→ **REQUIREMENTS**:
A. Retype the portion of the text on facial image enlargement that opens with the words containing "α: any given" and closes with "non-volatile memory 11.".
B. Continue the text on facial image enlargement from the point where it stops.

→ **ARTICLE**:
☆ ☆ ☆ ☆ ☆ ☆ ☆
If it is determined that the enlarging process is performed on the facial image, the control portion 10 outputs the total number of pixels, the number of vertical pixels and the number of horizontal pixels for the display image, the total number of pixels, the number of vertical pixels and the number of horizontal pixels for the facial image, and the reference coordinates for the facial image to the enlargement ratio calculating portion 17. Moreover, if the control portion 10 determines that the enlarging process is performed on the facial image, the data extracting portion 15 outputs facial image data to the image generating portion 18. If, on the other hand, the control portion 10 determines that no enlarging process is performed on the facial image, the data extracting portion 15 directly outputs image data to the output portion 19. Furthermore, the control portion 10 outputs the result of determination, indicating whether or not the enlarging process is performed on the facial image, to the output portion 19.

The enlargement ratio calculating portion 17 calculates an enlargement ratio for the facial image (AR_Face) based on the total number of pixels for the facial image and the total number of pixels for the display image obtained from the control portion 10. The enlargement ratio for the facial image (AR_Face) is calculated by a formula (1).

AR_Face=α×(T_pix/P_pix) (1)

wherein

α: any given constant

T_pix: total number of pixels for display image

P_pix: total number of pixels for facial image

Though an initial set value for a may be, for example, 0.01, it is understood that the value is not limited thereto. The initial value set for a is stored in the non-volatile memory 11 in advance, while the enlargement ratio calculating portion 17 reads a from the non-volatile memory 11 at the time of calculating the enlargement ratio. The value for α may, however, appropriately be changed by the user operating a GUI slide bar shown on a menu screen displayed by the image display apparatus 2. The value of α changed by operating the slide bar is then stored in the non-volatile memory 11.

Subsequently, the enlargement ratio calculating portion 17 determines whether or not the enlargement ratio of the facial image (AR_Face) calculated by the formula (1) needs to be corrected. If, for example, the enlargement factor of the facial image (AR_Face) calculated by the formula (1) is too large, the enlarged facial image may not fit in the display screen. In such a case, the enlargement value calculating portion 17 corrects the enlargement ratio for the facial image (AR_Face) calculated by the formula (1) so that the enlarged facial image fits in the display screen. More specifically, the enlargement ratio calculating portion 17 reduces the enlargement ratio of the face, for example, in accordance with the formulas (2) and (3) below.
☆ ☆ ☆ ☆ ☆ ☆ ☆
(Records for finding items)
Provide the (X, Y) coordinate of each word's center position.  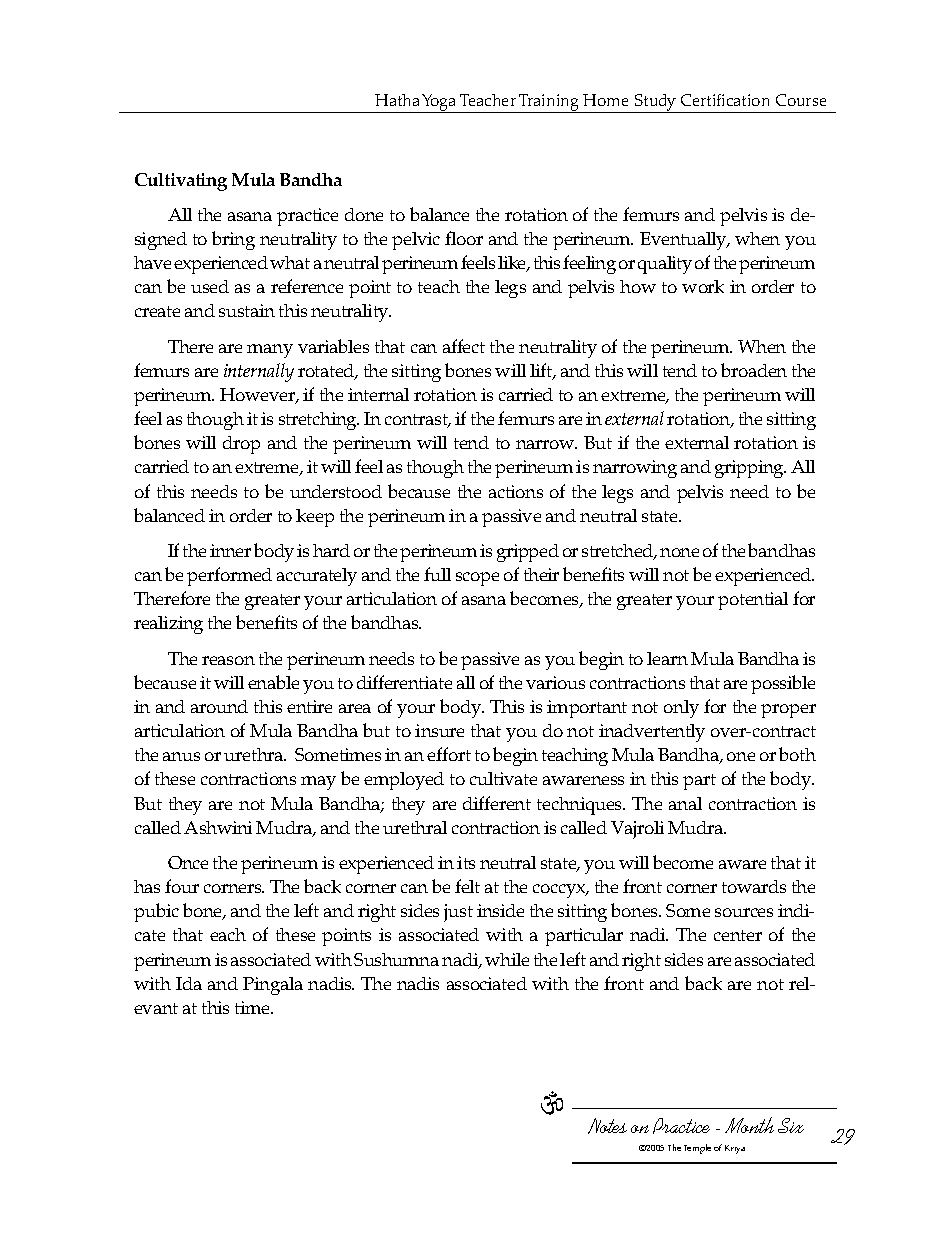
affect (464, 346)
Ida (189, 983)
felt (467, 886)
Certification (725, 100)
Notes (607, 1126)
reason (228, 660)
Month (749, 1125)
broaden (754, 370)
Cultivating (181, 182)
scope (477, 579)
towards (754, 886)
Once (188, 862)
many (270, 351)
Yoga (440, 103)
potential (753, 601)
☆ ☆ ☆ ☆ ☆ ☆ ☆
→ **PER-TASK ANSWERS**:
A.
α: any given constant

T_pix: total number of pixels for display image

P_pix: total number of pixels for facial image

Though an initial set value for a may be, for example, 0.01, it is understood that the value is not limited thereto. The initial value set for a is stored in the non-volatile memory 11 in advance, while the enlargement ratio calculating portion 17 reads a from the non-volatile memory 11 at the time of calculating the enlargement ratio. The value for α may, however, appropriately be changed by the user operating a GUI slide bar shown on a menu screen displayed by the image display apparatus 2. The value of α changed by operating the slide bar is then stored in the non-volatile memory 11.

B.
If AR_Face>(Y_all-Y_base)/Y_face,

Corrected AR_Face=(Y_all-Y_base)/Y_face (2)

If AR_Face>(X_all-X_base)/X_face,

Corrected AR_Face=(X_all-X_base)/X_face (3)

wherein

Y_all: number of vertical pixels for display image

Y_face: number of vertical pixels for facial image

X_all: number of horizontal pixels for display image

X_face: number of horizontal pixels for facial image

(X_base, Y_base): coordinates for reference point

(0, 0): coordinates for original point

Various parameters used in the formulas, i.e., details of the numbers of pixels and reference coordinates will now be described with reference to the drawings.

FIG. 2 is an explanatory view illustrating an example of a display image before an enlarging process is performed on a facial image.

In FIG. 2, a face of a person is drawn at the central part of a display image 22. A trunk of the body is shown under the face. As a background, a cloud, a mountain and the sun are shown at the upper left, the right side of the screen next to the person and the upper right of the screen, respectively.

FIG. 3 is an explanatory view illustrating an example of parameters applied to enlarge the facial image of the person shown in a display image 22.

In FIG. 3, the display image 22 shows the person and background as illustrated in FIG. 2. Moreover, for the sake of convenience, various parameters described above are specified for indicating the respective sizes of the person, background and display image 22. Furthermore, diagonal lines are shown on the facial image for convenience in order to distinguish the facial image from the background image. In FIG. 3, the reference coordinates (X_base, Y_base) are arranged directly below the chin of the face.

Note that the reference coordinates may be positioned at the barycenter of the face, e.g. nose, or another position. To determine the position of the reference coordinates, however, it is preferable to select a position at which a viewer of the image would not feel discomfort because of the face overlapped with another part of the body by enlarging the facial image, causing an imbalanced positional relationship between the face and body.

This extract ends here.